En esa línea, diputados en Uruguay promueven un proyecto de ley para alcanzar un manejo agrícola con métodos “ecológicamente seguros, higiénicamente aceptables y económicamente factibles”, en cuyo horizonte está el desarrollo de moléculas biocidas menos peligrosas, dado el riesgo de resistencia a plagas y enfermedades.

Los riesgos del camino medio

Aunque elogia estas experiencias en América del Sur, un paper del CIRAD ―organismo francés dedicado a la investigación agronómica― advierte que no implican una decisión de abandonar los modelos de agricultura industrial, de los cuales los estados perciben altos ingresos por exportación.

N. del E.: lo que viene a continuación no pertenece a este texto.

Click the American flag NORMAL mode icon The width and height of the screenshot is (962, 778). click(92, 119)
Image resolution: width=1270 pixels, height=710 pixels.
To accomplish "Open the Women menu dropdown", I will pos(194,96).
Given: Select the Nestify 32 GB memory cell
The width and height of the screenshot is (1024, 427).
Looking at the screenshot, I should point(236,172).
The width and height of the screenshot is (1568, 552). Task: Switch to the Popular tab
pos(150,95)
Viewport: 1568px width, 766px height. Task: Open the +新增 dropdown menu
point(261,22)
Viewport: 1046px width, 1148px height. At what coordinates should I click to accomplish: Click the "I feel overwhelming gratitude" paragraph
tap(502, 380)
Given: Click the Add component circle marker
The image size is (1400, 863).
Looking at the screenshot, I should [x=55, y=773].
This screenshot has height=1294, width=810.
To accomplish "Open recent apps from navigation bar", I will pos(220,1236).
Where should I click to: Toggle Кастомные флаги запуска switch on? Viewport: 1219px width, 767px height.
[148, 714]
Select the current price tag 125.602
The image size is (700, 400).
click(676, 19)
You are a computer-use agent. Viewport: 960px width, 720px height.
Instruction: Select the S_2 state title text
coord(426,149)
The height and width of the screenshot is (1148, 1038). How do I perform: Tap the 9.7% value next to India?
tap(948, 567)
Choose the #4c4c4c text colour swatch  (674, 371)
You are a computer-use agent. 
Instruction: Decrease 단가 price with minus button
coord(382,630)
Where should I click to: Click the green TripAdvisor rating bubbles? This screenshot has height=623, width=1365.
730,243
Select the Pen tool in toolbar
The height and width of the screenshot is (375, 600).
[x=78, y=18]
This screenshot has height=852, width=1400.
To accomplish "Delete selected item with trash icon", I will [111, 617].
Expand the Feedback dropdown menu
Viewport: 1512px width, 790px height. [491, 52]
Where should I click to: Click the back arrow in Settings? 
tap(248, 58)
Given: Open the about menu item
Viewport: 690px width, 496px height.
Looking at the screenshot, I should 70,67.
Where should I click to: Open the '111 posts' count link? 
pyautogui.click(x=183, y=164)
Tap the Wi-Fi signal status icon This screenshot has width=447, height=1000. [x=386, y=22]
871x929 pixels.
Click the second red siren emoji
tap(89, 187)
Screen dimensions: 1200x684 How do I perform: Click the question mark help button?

Los esquemas mixtos siguen funcionando tanto para los productores que buscan avanzar hacia la agroecología como para las compañías que diversifican su portafolio con la incorporación de bioinsumos.

Esto último, sugiere Hardoim del GAAS en Brasil, es parte de un cambio de estrategia de los grandes consorcios agrícolas, que pasan de ser meros vendedores de productos a oferentes de servicios como la agricultura con drones o las aplicaciones de inteligencia artificial, que además de aumentar la eficiencia de los cultivos se promocionan como métodos más sustentables.

Aunque la tendencia parece alineada con la décima meta acordada en la COP15 ―gestionar la agricultura a través de la utilización sostenible de la diversidad biológica― su cumplimiento efectivo no significa lo mismo a uno y otro extremo del sistema productivo. Mientras que la incorporación parcial de bioinsumos puede leerse como una respuesta a las crecientes exigencias de los países europeos por controlar la calidad de sus cadenas de valor, una transición fallida o incompleta en los ecosistemas sudamericanos podría terminar de corporizar todos los miedos plasmados en Montreal.